» **TO-DO ITEM**: Replace every "Locate an element" with "Find an element" in the items below, and leave everything else unchanged.

» **RECORDS TO USE**:
* * *

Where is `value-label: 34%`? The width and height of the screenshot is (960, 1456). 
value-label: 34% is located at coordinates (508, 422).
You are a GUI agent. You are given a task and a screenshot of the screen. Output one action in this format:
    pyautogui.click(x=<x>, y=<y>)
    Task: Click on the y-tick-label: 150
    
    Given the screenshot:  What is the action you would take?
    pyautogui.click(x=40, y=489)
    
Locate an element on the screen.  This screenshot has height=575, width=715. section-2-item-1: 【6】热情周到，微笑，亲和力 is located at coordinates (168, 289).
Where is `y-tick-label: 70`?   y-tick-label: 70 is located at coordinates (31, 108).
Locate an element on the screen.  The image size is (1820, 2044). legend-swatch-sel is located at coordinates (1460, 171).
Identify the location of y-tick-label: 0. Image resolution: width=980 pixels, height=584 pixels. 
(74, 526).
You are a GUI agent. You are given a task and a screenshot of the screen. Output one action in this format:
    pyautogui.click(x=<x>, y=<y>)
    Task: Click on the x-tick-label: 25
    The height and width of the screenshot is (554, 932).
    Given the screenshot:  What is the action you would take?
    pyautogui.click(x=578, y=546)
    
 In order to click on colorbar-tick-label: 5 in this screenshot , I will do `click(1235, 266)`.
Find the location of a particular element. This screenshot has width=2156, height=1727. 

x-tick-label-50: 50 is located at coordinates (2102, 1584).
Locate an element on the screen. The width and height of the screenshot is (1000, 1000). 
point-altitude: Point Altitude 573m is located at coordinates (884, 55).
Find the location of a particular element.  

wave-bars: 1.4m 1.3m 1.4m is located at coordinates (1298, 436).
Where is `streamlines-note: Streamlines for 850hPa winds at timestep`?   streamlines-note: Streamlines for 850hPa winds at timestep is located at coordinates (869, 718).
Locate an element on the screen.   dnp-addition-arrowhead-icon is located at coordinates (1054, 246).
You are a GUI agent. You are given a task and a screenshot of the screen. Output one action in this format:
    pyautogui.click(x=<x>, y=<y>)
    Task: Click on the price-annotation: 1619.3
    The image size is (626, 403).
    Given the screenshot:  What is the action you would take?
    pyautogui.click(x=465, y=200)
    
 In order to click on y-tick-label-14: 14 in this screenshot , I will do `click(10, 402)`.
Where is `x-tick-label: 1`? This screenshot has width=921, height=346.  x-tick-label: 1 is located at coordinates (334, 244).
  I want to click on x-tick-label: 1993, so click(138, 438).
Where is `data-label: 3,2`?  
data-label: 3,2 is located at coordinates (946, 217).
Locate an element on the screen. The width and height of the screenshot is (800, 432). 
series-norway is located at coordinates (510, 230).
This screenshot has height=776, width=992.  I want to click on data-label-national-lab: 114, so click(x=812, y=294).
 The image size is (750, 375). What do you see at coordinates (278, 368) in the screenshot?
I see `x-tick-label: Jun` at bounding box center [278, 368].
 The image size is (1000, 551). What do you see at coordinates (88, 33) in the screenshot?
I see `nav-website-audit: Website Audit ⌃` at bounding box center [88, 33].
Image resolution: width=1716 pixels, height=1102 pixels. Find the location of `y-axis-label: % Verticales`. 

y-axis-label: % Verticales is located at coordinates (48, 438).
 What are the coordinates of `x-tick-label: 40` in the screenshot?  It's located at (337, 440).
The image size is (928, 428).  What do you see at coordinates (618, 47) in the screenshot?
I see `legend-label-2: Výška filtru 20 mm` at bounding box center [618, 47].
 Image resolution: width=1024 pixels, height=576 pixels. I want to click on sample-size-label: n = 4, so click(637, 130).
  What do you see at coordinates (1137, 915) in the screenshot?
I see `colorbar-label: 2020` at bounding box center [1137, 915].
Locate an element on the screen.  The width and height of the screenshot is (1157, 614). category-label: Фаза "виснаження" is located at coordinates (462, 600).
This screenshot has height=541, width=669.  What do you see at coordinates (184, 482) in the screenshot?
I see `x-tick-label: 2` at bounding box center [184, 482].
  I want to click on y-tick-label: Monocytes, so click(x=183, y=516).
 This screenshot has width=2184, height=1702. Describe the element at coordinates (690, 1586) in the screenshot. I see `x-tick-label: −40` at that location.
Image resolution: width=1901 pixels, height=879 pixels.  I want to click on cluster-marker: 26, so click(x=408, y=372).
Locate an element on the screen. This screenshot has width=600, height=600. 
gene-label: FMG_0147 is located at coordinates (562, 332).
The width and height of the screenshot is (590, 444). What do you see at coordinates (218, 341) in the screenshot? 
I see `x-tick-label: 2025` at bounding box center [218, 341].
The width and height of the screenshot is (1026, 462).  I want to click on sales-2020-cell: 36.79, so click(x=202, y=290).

* * *

» **RESULT OF THIS EXERCISE**:
Where is `value-label: 34%`? The width and height of the screenshot is (960, 1456). 
value-label: 34% is located at coordinates (508, 422).
You are a GUI agent. You are given a task and a screenshot of the screen. Output one action in this format:
    pyautogui.click(x=<x>, y=<y>)
    Task: Click on the y-tick-label: 150
    
    Given the screenshot:  What is the action you would take?
    pyautogui.click(x=40, y=489)
    
Find an element on the screen.  This screenshot has height=575, width=715. section-2-item-1: 【6】热情周到，微笑，亲和力 is located at coordinates (168, 289).
Where is `y-tick-label: 70`?   y-tick-label: 70 is located at coordinates (31, 108).
Find an element on the screen.  The image size is (1820, 2044). legend-swatch-sel is located at coordinates (1460, 171).
Identify the location of y-tick-label: 0. Image resolution: width=980 pixels, height=584 pixels. 
(74, 526).
You are a GUI agent. You are given a task and a screenshot of the screen. Output one action in this format:
    pyautogui.click(x=<x>, y=<y>)
    Task: Click on the x-tick-label: 25
    The height and width of the screenshot is (554, 932).
    Given the screenshot:  What is the action you would take?
    pyautogui.click(x=578, y=546)
    
 In order to click on colorbar-tick-label: 5 in this screenshot , I will do `click(1235, 266)`.
Find the location of a particular element. This screenshot has width=2156, height=1727. 

x-tick-label-50: 50 is located at coordinates (2102, 1584).
Find an element on the screen. The width and height of the screenshot is (1000, 1000). 
point-altitude: Point Altitude 573m is located at coordinates (884, 55).
Find the location of a particular element.  

wave-bars: 1.4m 1.3m 1.4m is located at coordinates (1298, 436).
Where is `streamlines-note: Streamlines for 850hPa winds at timestep`?   streamlines-note: Streamlines for 850hPa winds at timestep is located at coordinates (869, 718).
Find an element on the screen.   dnp-addition-arrowhead-icon is located at coordinates (1054, 246).
You are a GUI agent. You are given a task and a screenshot of the screen. Output one action in this format:
    pyautogui.click(x=<x>, y=<y>)
    Task: Click on the price-annotation: 1619.3
    The image size is (626, 403).
    Given the screenshot:  What is the action you would take?
    pyautogui.click(x=465, y=200)
    
 In order to click on y-tick-label-14: 14 in this screenshot , I will do `click(10, 402)`.
Where is `x-tick-label: 1`? This screenshot has width=921, height=346.  x-tick-label: 1 is located at coordinates (334, 244).
  I want to click on x-tick-label: 1993, so click(138, 438).
Where is `data-label: 3,2`?  
data-label: 3,2 is located at coordinates (946, 217).
Find an element on the screen. The width and height of the screenshot is (800, 432). 
series-norway is located at coordinates (510, 230).
This screenshot has height=776, width=992.  I want to click on data-label-national-lab: 114, so click(x=812, y=294).
 The image size is (750, 375). What do you see at coordinates (278, 368) in the screenshot?
I see `x-tick-label: Jun` at bounding box center [278, 368].
 The image size is (1000, 551). What do you see at coordinates (88, 33) in the screenshot?
I see `nav-website-audit: Website Audit ⌃` at bounding box center [88, 33].
Image resolution: width=1716 pixels, height=1102 pixels. Find the location of `y-axis-label: % Verticales`. 

y-axis-label: % Verticales is located at coordinates (48, 438).
 What are the coordinates of `x-tick-label: 40` in the screenshot?  It's located at (337, 440).
The image size is (928, 428).  What do you see at coordinates (618, 47) in the screenshot?
I see `legend-label-2: Výška filtru 20 mm` at bounding box center [618, 47].
 Image resolution: width=1024 pixels, height=576 pixels. I want to click on sample-size-label: n = 4, so click(637, 130).
  What do you see at coordinates (1137, 915) in the screenshot?
I see `colorbar-label: 2020` at bounding box center [1137, 915].
Find an element on the screen.  The width and height of the screenshot is (1157, 614). category-label: Фаза "виснаження" is located at coordinates (462, 600).
This screenshot has height=541, width=669.  What do you see at coordinates (184, 482) in the screenshot?
I see `x-tick-label: 2` at bounding box center [184, 482].
  I want to click on y-tick-label: Monocytes, so click(x=183, y=516).
 This screenshot has width=2184, height=1702. Describe the element at coordinates (690, 1586) in the screenshot. I see `x-tick-label: −40` at that location.
Image resolution: width=1901 pixels, height=879 pixels.  I want to click on cluster-marker: 26, so click(x=408, y=372).
Find an element on the screen. This screenshot has width=600, height=600. 
gene-label: FMG_0147 is located at coordinates (562, 332).
The width and height of the screenshot is (590, 444). What do you see at coordinates (218, 341) in the screenshot? 
I see `x-tick-label: 2025` at bounding box center [218, 341].
The width and height of the screenshot is (1026, 462).  I want to click on sales-2020-cell: 36.79, so click(x=202, y=290).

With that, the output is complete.